The speed and growth of the game industry is incubating some new trends, although it’s not clear yet which might stick. Some games purposefully limit communication. It’s become more common, too, to have game incorporate a physical skill–you might fight a monster by flicking tokens at it, instead of rolling a die. The most lasting trend, though, might be games with a co-operative element, where players work together to “beat the board” rather than to best each other.
One of the most popular examples of a co-op game is Pandemic, in which players work together to stop the spread of viruses across the globe. It was first released in 2008, and since then, its creator, Matt Leacock, started noticing more and more games that had at least some co-operative element to them. He decided to gather data on Board Game Geek, “just to see, you know, is this an imagined effect or it is real?” And, he found, it was very real. When he look at the percentage of games that had a co-operative element, year-over-year, there was a growing trend starting in 2009. (He explains all the details here.) "It's pretty dramatic," he says.

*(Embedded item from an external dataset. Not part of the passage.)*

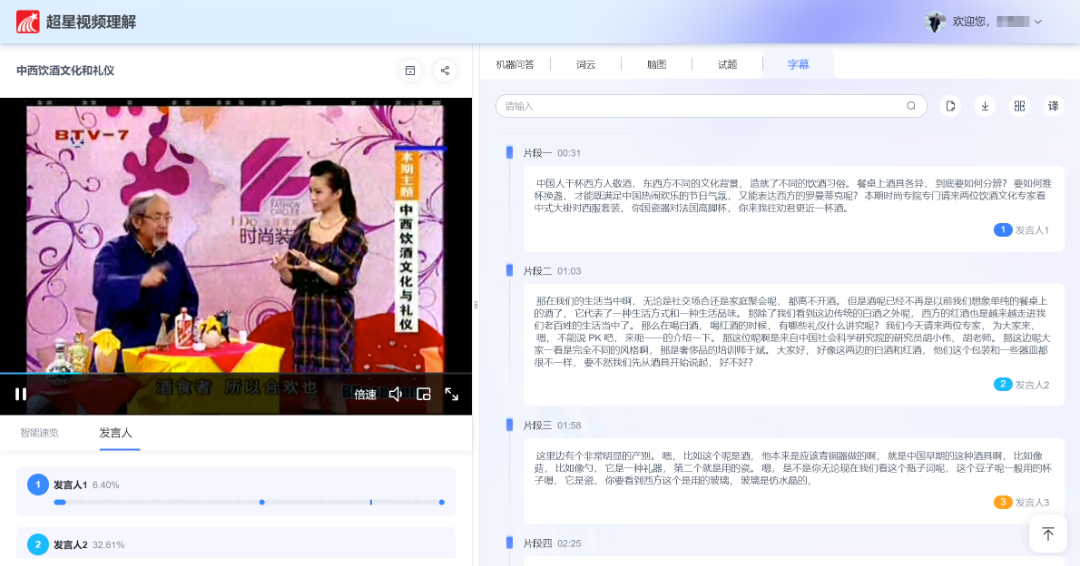Mute the video with the speaker icon
The width and height of the screenshot is (1080, 566).
[x=395, y=394]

Pandemic itself, though, is also mutating. Leacock partnered with another designer, Rob Daviau, to create a version of the game called Pandemic Legacy: Season 1, in which the game changes as it’s played
Daviau and Leacock come from somewhat different places in the gaming world. “We’re on opposite ends of the spectrum...well, not quite on opposite ends,” says Daviau. “We both have leanings,” says Leacock. “I tend to be a little more on the Euro, cleaner, tighter style. Rob excels at story.” (Storytelling is often associated with role-playing games.) Daviau worked at Hasbro for 14 years, before recently going independent; Leacock designed games on the side before the success of Pandemic meant he could make this his job. They didn’t meet before they began working on this game together.
Pandemic Legacy is both a Euro-style game and a very American one. Before leaving Hasbro, Daviau had designed a new type of game, based on a very old one. It was called Risk Legacy, and unlike in old-fashioned Risk, each game had consequences for the next. Over 15 rounds of the game, winners get bonuses, choices can’t be undone, cards get ripped up or otherwise destroyed, the game board is permanently modified. Pandemic Legacy takes this same idea and marries it to Pandemic. In this game, there are 12 “months,” each representing a round of the game. As players progress through the game, the viruses they’re fighting change, funding gets higher or lower, and characters gain new skills, or limitations, or even are eliminated altogether.
Working on the games, “it began to feel like we were writing a TV season, really,” says Leacock. That’s where the full name, “Season 1,” came from. (There’s already a Season 2 in development.)
Some gamers fiercely oppose legacy games, because they require changing or destroying some parts of the game. But others love them. If Pandemic Legacy hasn’t exactly gone viral yet, wait: in January, it became the #1 ranked board game on Board Game Geek.